Si le film L’erreur boréale, de Richard Desjardins et Robert Monderie, continue de frapper l’imaginaire québécois 11 ans après sa réalisation, les images de saccage des forêts tropicales ont davantage marqué les environnementalistes de la planète. En 1986, 50 acres (20 hectares) de ces forêts humides disparaissaient chaque minute, entrainant l’extinction de deux douzaines d’espèces par jour. C’est ce qui est à l’origine de la fondation la même année du Rainforest Alliance, l’organisme new-yorkais qui a sonné l’alarme planétaire au sujet de cette tragédie, d’abord au Costa Rica. Encore aujourd'hui, plus de 90% des forêts tropicales, cruciales pour l'avenir du climat et de la biodiversité, «sont mal gérées, voire pas du tout», selon l'Organisation internationale des bois tropicaux (OIBT), rapportait l'Agence France Presse le 7 juin 2011.

Rainforest Alliance s’est donné comme mandat d’encourager les pratiques écologiques et responsables d’abord en foresterie, puis en agriculture, pour enfin s’attaquer au marché du tourisme. La sympathique grenouille verte qui lui fait office de logo en a parcouru du chemin depuis tout ce temps! L’organisme présent dans 70 pays a apposé sa certification sur des dizaines de milliers de produits et d’entreprises, et les appuis à son égard ne cessent de se multiplier. Rainforest Alliance figure parmi les 25 organismes internationaux indépendants mandatés pour passer sous la loupe les pratiques de coupe des entreprises forestières qui visent une attestation officielle du FSC.
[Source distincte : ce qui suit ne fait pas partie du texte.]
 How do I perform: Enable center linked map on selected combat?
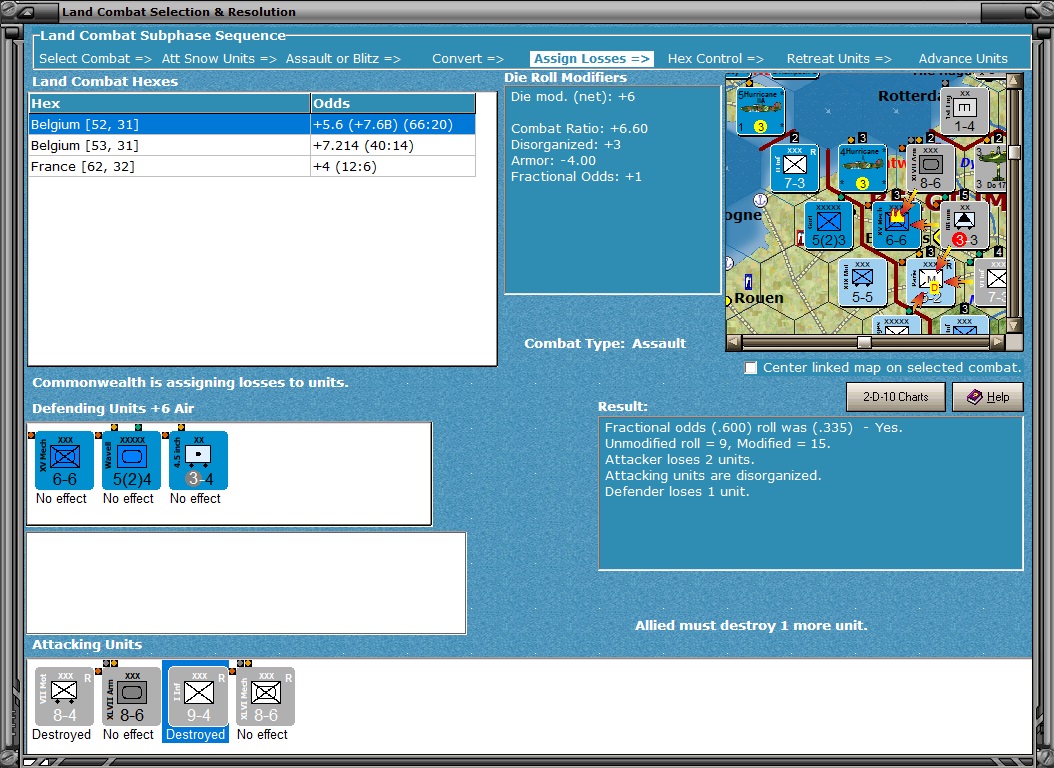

C’est en 1989 que Rainforest Alliance fonde son programme de certification du bois SmartWood, le premier du genre. L’année suivante, l’organisme certifie une première forêt en Indonésie. Pour la première fois, cette reconnaissance offre un avantage économique en incitant les entreprises à pratiquer la foresterie responsable. Puis, en 1993, l’Alliance contribue à fonder le FSC dont le programme de certification deviendra le chef de file mondial de la foresterie responsable vérifiée par des tierces parties.
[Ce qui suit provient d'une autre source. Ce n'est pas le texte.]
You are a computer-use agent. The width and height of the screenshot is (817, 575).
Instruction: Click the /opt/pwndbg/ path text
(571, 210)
Assurer l’avenir de la ressource
Pour le FSC, une gestion responsable des forêts de la planète implique une approche holistique où les impacts sociaux et économiques d’une entreprise sont tout aussi importants que ses impacts environnementaux. Pour obtenir le sceau FSC, il faut non seulement respecter scrupuleusement une série de principes mondialement reconnus d'aménagement forestier durable (détails ci-bas), mais également favoriser le bien-être des communautés et des travailleurs, et respecter les droits des peuples autochtones sur leurs territoires ancestraux. Grâce à cette nouvelle approche, pas moins d’une vingtaine d’ententes ont été conclues ces dernières années entre des communautés autochtones et le grand producteur forestier québécois Tembec. Des ententes portant sur la consultation, l'éducation et la participation économiques de ces peuples au domaine forestier et à l'intégration de leurs connaissances traditionnelles au processus de planification forestière. Du jamais vu au Canada.

Toutefois, cela demeure bien théorique, souligne Geoff Quaile, analyste en te environnemental au Grand Conseil des Cris. « Les Cris ont eu beaucoup de problèmes avec la façon dont le programme du FSC a été appliqué mis en application dans sur leur territoire, dit-il. En général, les compagnies ont fait très peu pour engager les Cris dans le processus. Tembec a mis cinq ans pour les informer que leur territoire avait été certifié ! Conséquemment, un moratoire a été placé décrété sur toute implication tant que ces compagnies entreprises ne démontreraient pas leur engagement à honorer le principe 3 de la charte du FSC qui concerne les droits des peuples autochtones sur leurs territoires. » Récemment, un protocole d’entente a finalement été établi. Tout reste donc à faire.
 
Le FSC en bref
Le FSC est un organisme international fondé en 1993 notamment par Greenpeace et le Fonds mondial pour la nature.
    Il comprend aussi des groupes sociaux, de commerce du bois et du secteur industriel forestier présents  dans 25 pays.
    Sa certification forestière est basée sur dix principes :
1. Le respect des principes du FSC et des lois en vigueur.
2. Les droits et responsabilités clairement définis, documentés et établis légalement.   
3. Les droits des peuples autochtones sur leurs territoires.   
4. Le bien-être socioéconomique des communautés et des travailleurs.   
5. La viabilité économique et les bénéfices environnementaux et sociaux.   
6. Le maintien de l’intégrité et de la biodiversité de la forêt.   
7. Des plans d’aménagements précis, appliqués et mis à jour.   
8. Le suivi régulier de l’état de la forêt, du rendement des produits, de la chaîne de traçabilité, des opérations de gestion et des impacts sociaux et environnementaux.   
9. Le maintien des forêts à haute valeur pour la conservation.  
10. Des plantations qui favorisent la conservation et la restauration des forêts naturelles.
 
   Pourquoi choisir le bois certifié FSC
  • Parce qu’il fait la promotion du meilleur et du plus efficace usage des ressources de la forêt.
  • Parce qu’il donne l’assurance que tous les coûts sociaux et environnementaux sont incorporés dans le prix des produits certifiés.
  • Pour la réduction des déchets et des dommages.
  • Pour la renonciation à la surconsommation et à la surproduction.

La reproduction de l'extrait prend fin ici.